Mit dem ersten Dacia Logan brachte Renault 2004 ein Auto auf den deutschen Markt, um das der Großteil der Käuferschicht erst einmal einen ziemlichen Bogen machte. Das hat sich grundlegende geändert.
Während die Konkurrenz aus Deutschland (Audi, Mercedes-Benz, BMW) und dem fernen Ausland (Jaguar, Toyota und Nissan mit den beiden Nobel-Töchtern Lexus und Infiniti) am oberen Ende der Fahnenstange mächtig aufrüstete, gingen die Franzosen genau den anderen Weg. Ein bezahlbares Fahrzeug weit unterhalb der damals gängigen Preismargen, sollte entstehen. Eines mit solider Technik, aber ohne Schnickschnack, das die aufstrebenden Märkte bedienen sollte.
Die Botschaft, die Renault mit der rumänischen Billigtochter unter das fahrende Volk bringen wollte, ging auf den damaligen Konzernchef Louis Schweitzer zurück. Sie lautete, etwas vereinfacht: Wenig Auto für wenig Geld. Bekenntnis zum Nötigsten, Verzicht auf das Unnötige! Praktikable mobile Alltagsbewältigung. Damit sollte der frühe Kundenstamm als Basis einer (noch) fernen Zukunft aufgebaut werden.

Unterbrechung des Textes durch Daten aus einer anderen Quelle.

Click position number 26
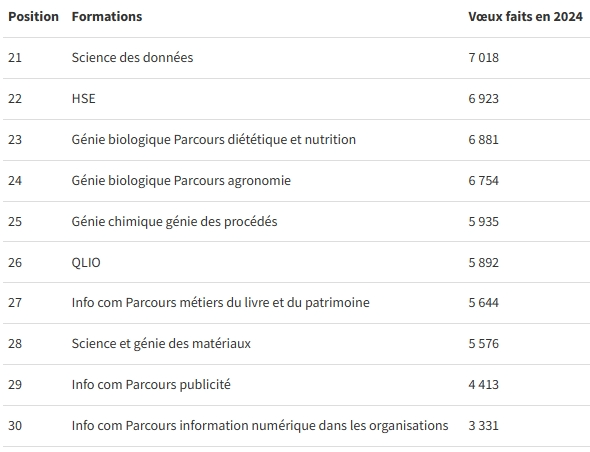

Die wenigsten gaben diesem Versuch eine Chance, sahen das Vorhaben schon im Ansatz als gescheitert an. Doch die Marketing-Strategen beschritten neue Wege. Sie kokettierten mit ihrer angeblichen Armut und sozial schwachen. Kreative Werbespots mit fiktiven Dacia-Bekenntnissen aus der sozialistischen Frühkultur dank Lenin, Marx, Engels oder auch Che Guevara machten die Billigheimer plötzlich zur Kultmarke. Und siehe da, es dauerte gar nicht so lange, da musste niemand mehr verschämt hinter vorgehaltener Hand zugeben, dass man einen von diesen billigen Autos aus Rumänien fuhr. Auf einmal war Dacia fahren angesagt, weil es als clever galt und nicht als Eingeständnis sozial schwacher Herkunft.
Heute, zehn Jahre später, sind wir (fast) alle schlauer. Dacia verfügt über sieben durchgängige Modellreihen, hat einen Privatkunden-Anteil von 90 Prozent und weist auch ohne Rabatte in Deutschland einen Marktanteil von 1,7 Prozent auf. Das ist in etwa die Hälfte dessen, was der Mutterkonzern auf die Räder stellt. Und dank Mehmet Scholl und Co. weiß die Nation heute, dass ein Dacia das Statussymbol für alle diejenigen ist, die kein Statussymbol brauchen. Und dass man mit einem Duster voller fröhlicher Kids auch mal die noble Golf-Klientel nerven kann. So schnell geht das, wenn man das Pferd vom Schwanze her aufzäumt.
Doch alleine mit geschickter Psychologie wurde dieses (Zwischen)ziel nicht erreicht. Auf die kantige Kompaktlimousine Logan, die mit einem für deutsche Verhältnisse für unmöglich gehaltenen Einstiegspreis von 7500 Euro aufgelegt wurde, folgten nach und nach weitere Modellreihen, diese allerdings mit wenigen Ausstattungsreihen. Alles Fahrzeuge, die zweckgebunden waren. Fließheck, Stufenheck, Kombi, Van, Hochdach-Varianten für Pkw und Nfz-Bereich und sogar einer Offroad-Spaß-Variante (Sandero Stepway). Dacia produziert mittlerweile mehr als eine Million Autos, darunter in Rumänien und in Marokko.
Im Verbund mit Renault und dank Ressourcen schonender Plattform-Strategie können nicht nur die Kosten minimiert werden, sondern auch vor zehn Jahren undenkbare Optionen wie der Schleuderschützer ESP oder ein Navigationssystem geordert. Neue Triebwerke (sparsame Diesel-Aggregate, Dreizylinder-Turbobenziner, Autogas), gehören ebenso dazu wie eine variable Innenraumgestaltung und eine etwas freundlichere Optik. Inzwischen, so Renault-Kommunikations-Vorstand Reinhard Zirpel, müsse sich niemand mehr dafür rechtfertigen, einen Dacia zu fahren. Werden. Oberstes Ziel sei es dennoch, „in jedem Segment, in dem wir antreten, das preisgünstigste Fahrzeug bieten zu können.“
Dieses Vorhaben will Renault mit der bestehenden Flotte an Dacia-Derivaten weiter r im Auge behalten. Auch wenn, wie im Crossover Duster, mit ein wenig Komfort auch schnell mal 15.000 Euro fällig werden können. Aber das sind immer noch Welten von der Konkurrenz, die eine Umsetzung des Renault-Gedankenmodells aus dem Jahre 2014 allmählich selbst ins Auge gefasst hat. Denn auch andere Hersteller haben offensichtlich gemerkt, dass mit etwas sozialistischem Charme durchaus auch dem kapitalistischen Gedankengut Rechnung getragen werden kann.